I deliberately didn't take any socks to knit as I'm still making a concerted effort to get through my WIP list so instead I took the yarn to make a start on the dog jackets that I promised to make for a friend.  In hindsight, it wasn't my best choice as I could have done with the dogs around to try the jackets on, but I managed to make a prototype which I've been able to try on the dogs now that I'm home.  A few changes are needed, but at least they should be quick to knit now that I know what I'm doing.

We sat at cafe tables and watched the world go by.  We ate many of our meals out which is always a treat, especially when fresh fish is on the menu!  We even found a restaurant that was having a children's Hallowe'en party so that small daughter didn't feel that she had missed out on the fun at home.

We took long walks down to the beaches.  Some were sandy ...

and others were rocky.  The contrast in the beaches (and the sky!) was remarkable considering that we passed both on the same walk.  

We admired the Bouganvillea flowers which were everywhere

and marvelled at the plants which sprouted up out of nowhere.  Their determination to grow in apparently nothing is incredible.  As Fuerteventura is a volcanic island, vegetation is rather sparse and although there is a beauty in the shades of the stone, I know that I would miss the green of England if I were there for any considerable length of time.

We paddled in the sea (which was warmer than the pool!)

We played games ... we always take our box of Rory's Story Cubes on holiday with us as they're ideal to play with whilst waiting for food to be served.  Each face of the dice has a different picture on it and you shake them up and then tell a story with the pictures that you get.  We've had some tales, I can tell you! 

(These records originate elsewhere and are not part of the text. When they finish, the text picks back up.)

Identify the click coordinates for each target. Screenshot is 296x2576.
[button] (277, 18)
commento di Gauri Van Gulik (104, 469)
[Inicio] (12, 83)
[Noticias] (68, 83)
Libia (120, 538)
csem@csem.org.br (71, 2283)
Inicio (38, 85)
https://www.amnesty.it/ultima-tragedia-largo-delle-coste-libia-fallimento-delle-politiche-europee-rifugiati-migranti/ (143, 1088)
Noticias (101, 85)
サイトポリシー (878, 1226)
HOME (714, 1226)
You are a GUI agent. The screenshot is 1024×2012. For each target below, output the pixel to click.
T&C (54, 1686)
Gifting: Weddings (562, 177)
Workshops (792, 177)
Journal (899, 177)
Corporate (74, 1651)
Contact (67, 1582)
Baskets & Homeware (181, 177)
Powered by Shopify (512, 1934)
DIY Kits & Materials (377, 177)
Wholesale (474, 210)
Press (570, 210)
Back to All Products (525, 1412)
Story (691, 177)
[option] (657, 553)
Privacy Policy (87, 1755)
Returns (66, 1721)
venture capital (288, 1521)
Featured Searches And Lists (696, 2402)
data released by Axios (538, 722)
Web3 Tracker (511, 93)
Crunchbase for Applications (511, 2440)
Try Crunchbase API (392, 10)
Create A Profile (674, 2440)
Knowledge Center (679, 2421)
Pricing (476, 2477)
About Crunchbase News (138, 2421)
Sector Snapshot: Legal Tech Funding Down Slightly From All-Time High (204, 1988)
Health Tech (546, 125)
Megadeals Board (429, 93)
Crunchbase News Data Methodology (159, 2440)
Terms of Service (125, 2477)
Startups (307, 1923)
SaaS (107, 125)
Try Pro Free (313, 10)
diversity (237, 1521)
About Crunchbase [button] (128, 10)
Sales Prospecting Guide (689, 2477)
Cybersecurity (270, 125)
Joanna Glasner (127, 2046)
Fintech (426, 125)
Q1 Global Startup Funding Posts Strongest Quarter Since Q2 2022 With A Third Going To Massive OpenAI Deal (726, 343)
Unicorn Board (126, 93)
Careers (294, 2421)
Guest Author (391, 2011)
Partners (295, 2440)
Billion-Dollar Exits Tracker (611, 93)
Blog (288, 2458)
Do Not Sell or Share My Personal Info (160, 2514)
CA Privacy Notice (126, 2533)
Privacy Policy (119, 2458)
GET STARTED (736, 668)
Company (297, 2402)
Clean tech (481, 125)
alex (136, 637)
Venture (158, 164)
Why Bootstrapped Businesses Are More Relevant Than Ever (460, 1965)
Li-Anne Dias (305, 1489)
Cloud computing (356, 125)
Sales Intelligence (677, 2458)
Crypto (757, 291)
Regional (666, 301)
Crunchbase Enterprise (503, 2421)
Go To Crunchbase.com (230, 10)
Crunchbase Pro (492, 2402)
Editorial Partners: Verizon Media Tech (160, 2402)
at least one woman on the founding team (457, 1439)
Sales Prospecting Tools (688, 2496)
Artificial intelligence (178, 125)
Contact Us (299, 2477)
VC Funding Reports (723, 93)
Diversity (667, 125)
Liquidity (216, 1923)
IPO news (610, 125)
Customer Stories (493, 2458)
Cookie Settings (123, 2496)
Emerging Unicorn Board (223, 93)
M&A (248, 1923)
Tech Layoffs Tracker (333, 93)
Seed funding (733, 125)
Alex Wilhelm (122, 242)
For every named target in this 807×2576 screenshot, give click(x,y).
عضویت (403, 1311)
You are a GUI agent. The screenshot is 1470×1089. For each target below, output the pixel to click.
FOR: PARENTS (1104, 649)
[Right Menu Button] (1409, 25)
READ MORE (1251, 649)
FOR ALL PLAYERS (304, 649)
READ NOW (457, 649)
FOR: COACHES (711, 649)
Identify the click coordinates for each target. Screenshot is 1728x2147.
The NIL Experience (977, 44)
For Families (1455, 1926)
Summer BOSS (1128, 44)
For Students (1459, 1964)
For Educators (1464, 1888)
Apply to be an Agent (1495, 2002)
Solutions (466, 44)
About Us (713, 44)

And we played impromptu football on the beach.  It was so lovely to have the time to do things like this; most of our days are spent chasing lost minutes as we're always running late for something or other.  My Dad was always ridiculously early for everything so perhaps this is my form of rebellion but it's not really very successful as it does frustrate me that we're never on time! 

And we enjoyed the brief sunsets, watching our shadows lengthen and the rocks on the beaches turn to red.  The sunsets never seem to last very long here, bright sunshine becoming darkness in a very short space of time, but they can be quite spectacular with the sky turning beautiful shades of peach and orange across the horizon.

We only stayed for five days, but it was long enough to recharge our batteries.   We enjoyed the feel of the sun on our faces, walking around in shorts and t-shirts in the winter - not something we've done since we've come home!  I've managed to leave my snappy, over-tired self behind and although we've hit the ground running since we returned, it has been with a renewed sense of vigour.

He has some good ideas, this husband of mine, and this was definitely one of them!